Evidence outline – Davis – spring 2013

Chapter 1: General Principles of Relevance

· 606(b)

o Juror’s Competency as a Witness— testimony of a juror to show impropriety during jury deliberations will not be received to overturn a verdict the juror participated in rendering will , with certain exceptions in various jurisdictions.

o Tanner v. US- the Supreme Court held that alcohol and drug abuse by jurors during the trial, affecting jurors attention, ability to stay awake, or judgment, would not be an extraneous influence permitting verdict impeachment under the federal rules, apparently regardless of how extreme, whether occurring on or off the court premises, on lunch breaks, or during the proceedings themselves.

· 401—Relevancy test

o To be relevant, evidence must be material & probative:

§ Material- if it bears on a “fact that is of consequence to the determination of the action”

§ Probative- must have a tendency to make the existence of that fact more probable or less probable than it would be without the evidence.

§ Evidence is relevant if:

· 1. It makes a fact more or less probable; and

· [Need not prove anything conclusively; must merely have a tendency to make a fact more or less probable]

· 2. The fact is of consequence in determining the action

· [Materiality: must bear on a fact that is of consequence in determining the action. EX: motive]

§ Types of relevant evidence:

· supports position about whether or not defendant did

· support defendant against opposing parties proposition

· bolsters/undermines credibility of witness

· evidence reducing size of potential wrongdoers but leaves defendant which makes it slightly likelier that the defendant is the culprit

· 402—general admissibility of relevant evidence

§ Relevant evidence is admissible unless excluded

· Probativeness

o 403- excluding relevant evidence (balancing test)

→ ACTIVITY LIST
1 – Answer these questions using the evidence outline:
(a) In Tanner v. US, what did the Supreme Court hold about alcohol and drug abuse by jurors during the trial?
(b) What two things must evidence be in order to be relevant under 401?
(c) What does 402 say about relevant evidence?
2 – Using the evidence outline, explain why evidence that reduces the size of the group of potential wrongdoers counts as relevant.
3 – Continue the evidence outline from where it stops.

→ SUPPLIED ENTRIES
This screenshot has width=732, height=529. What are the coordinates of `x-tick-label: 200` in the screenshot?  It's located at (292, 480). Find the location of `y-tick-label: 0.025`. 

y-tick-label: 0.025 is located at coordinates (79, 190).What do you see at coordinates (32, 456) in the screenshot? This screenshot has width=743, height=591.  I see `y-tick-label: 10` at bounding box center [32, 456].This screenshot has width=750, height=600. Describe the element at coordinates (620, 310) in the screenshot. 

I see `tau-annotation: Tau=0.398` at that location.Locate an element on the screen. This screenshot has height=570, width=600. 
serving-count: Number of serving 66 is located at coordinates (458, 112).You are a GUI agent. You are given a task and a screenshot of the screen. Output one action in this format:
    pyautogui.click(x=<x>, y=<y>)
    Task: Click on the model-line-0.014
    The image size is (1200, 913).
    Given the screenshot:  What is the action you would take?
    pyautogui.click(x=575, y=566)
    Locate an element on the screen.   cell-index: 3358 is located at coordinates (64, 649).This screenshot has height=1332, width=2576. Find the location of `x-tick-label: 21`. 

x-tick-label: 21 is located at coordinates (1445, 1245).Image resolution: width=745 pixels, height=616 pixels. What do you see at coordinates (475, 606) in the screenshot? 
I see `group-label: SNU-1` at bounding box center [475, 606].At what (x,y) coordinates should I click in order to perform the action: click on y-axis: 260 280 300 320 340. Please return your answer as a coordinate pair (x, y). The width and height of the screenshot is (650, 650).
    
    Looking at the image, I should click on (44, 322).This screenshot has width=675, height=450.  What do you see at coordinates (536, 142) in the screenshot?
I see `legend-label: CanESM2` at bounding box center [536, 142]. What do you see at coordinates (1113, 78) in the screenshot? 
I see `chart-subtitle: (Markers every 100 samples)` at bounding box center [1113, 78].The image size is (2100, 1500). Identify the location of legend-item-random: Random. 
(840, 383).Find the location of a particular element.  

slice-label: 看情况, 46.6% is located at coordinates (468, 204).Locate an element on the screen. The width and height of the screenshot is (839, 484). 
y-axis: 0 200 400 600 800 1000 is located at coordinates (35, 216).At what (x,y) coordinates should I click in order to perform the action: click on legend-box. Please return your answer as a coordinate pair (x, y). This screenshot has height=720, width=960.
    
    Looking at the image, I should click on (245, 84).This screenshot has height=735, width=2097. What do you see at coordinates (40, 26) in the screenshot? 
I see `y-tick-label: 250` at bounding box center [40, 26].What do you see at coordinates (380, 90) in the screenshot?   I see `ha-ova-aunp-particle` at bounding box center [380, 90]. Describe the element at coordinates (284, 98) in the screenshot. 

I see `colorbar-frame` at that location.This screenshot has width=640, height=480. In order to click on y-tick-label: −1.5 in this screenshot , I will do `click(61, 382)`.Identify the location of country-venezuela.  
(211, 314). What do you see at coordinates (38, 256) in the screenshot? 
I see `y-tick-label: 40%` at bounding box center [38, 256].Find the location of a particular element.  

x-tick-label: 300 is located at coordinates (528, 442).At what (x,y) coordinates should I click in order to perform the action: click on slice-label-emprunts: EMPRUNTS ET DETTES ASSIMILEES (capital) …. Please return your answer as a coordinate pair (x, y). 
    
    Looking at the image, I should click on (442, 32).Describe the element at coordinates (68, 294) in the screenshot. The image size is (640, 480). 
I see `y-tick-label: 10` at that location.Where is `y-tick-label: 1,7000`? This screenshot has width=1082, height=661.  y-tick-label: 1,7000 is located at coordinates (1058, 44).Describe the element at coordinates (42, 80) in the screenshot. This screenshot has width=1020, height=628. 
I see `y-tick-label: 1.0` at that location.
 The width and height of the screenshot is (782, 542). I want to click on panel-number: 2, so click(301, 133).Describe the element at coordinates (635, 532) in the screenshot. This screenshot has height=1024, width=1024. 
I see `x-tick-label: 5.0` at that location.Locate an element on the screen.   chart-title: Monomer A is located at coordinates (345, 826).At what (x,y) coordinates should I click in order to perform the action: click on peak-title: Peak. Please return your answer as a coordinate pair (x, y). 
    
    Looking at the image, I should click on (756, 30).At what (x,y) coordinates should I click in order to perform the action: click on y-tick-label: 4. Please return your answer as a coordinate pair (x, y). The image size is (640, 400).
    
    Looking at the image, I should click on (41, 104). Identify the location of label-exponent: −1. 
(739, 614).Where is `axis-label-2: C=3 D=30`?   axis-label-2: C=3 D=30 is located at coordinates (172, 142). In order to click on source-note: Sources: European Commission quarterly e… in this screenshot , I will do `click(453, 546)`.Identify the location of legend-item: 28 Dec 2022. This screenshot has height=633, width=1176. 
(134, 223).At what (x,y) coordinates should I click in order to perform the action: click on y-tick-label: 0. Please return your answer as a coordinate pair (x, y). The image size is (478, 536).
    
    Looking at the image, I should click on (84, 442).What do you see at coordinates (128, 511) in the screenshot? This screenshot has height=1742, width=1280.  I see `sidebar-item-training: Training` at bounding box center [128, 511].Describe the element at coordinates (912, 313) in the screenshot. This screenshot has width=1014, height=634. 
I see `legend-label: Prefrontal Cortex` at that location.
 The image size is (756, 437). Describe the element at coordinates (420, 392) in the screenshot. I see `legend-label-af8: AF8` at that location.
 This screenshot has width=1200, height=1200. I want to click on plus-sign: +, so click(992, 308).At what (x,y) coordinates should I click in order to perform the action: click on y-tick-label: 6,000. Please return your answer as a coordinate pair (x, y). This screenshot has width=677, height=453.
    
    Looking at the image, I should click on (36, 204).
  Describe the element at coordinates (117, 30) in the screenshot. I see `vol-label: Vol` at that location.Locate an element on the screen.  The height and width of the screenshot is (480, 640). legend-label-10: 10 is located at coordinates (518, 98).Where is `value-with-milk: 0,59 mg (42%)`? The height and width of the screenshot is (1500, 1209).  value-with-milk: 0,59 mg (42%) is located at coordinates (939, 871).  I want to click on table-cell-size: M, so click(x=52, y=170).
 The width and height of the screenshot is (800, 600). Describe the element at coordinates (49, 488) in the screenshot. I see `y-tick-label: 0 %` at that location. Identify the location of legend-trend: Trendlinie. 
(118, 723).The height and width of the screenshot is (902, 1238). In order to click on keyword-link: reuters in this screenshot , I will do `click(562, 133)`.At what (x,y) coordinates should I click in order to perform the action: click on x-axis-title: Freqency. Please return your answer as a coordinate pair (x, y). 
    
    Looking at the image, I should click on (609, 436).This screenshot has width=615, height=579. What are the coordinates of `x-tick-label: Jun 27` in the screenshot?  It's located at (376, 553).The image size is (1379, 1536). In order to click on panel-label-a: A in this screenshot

→ WRITTEN ANSWERS
1 –
(a) Alcohol and drug abuse by jurors during the trial, affecting their attention, ability to stay awake, or judgment, would not be an extraneous influence permitting verdict impeachment under the federal rules.
(b) Evidence must be material and probative.
(c) Relevant evidence is admissible unless excluded.

2 – Such evidence still leaves the defendant in the group, so it makes it slightly likelier that the defendant is the culprit. Relevant evidence does not have to prove anything conclusively; it only needs a tendency to make a fact more or less probable.

3 –
§ The Court MAY exclude relevant evidence if its probative value is substantially outweighed by a danger of one or more of the following:

· Unfair Prejudice,

· Confusing the issue,

· Misleading the jury,

· Undue Delay,

· Wasting time, or

· Needlessly Presenting Cumulative Evidence

§ Balance is deliberately weighted in favor of admissibility

§ Standard of Review: Abuse of discretion

-Photos and other inflammatory material is not admissible if its prejudicial value substantially outweighs its probative value

-See State v. Bocharski pg. 39

§ Only 609(a)(2) evidence is exempt from this test.

o Evidence of flight

§ chain of inference when using flight as evidence of guilt

· from defendant’s behavior to flight;

· from flight to consciousness of guilt;

· from consciousness of guilt to consciousness of guilt concerning the crime charges;

· from consciousness of guilt concerning the crime charged to consciousness of actual guilt for the crime charged.

§ Because of the inherent unreliability of evidence of flight, and the danger of prejudice its use may entail, a flight instruction is generally improper unless the evidence is sufficient burnish reasonable support for all four of the necessary inference.

§ The more remote in time the alleged flight is from the commission or accusation of an offense, the greater the likelihood that it resulted from something other than the feeling of guilt concerning that offense.

o Probability Evidence

§ People v. Collins pg. 61

§ Evidence presented based on mathematical probability found prejudicial

o Stipulations

§ can ask the judge to not have previous convictions fully presented to the jury; instead the judge can say defendant was convicted of a crime the punishment for which is X.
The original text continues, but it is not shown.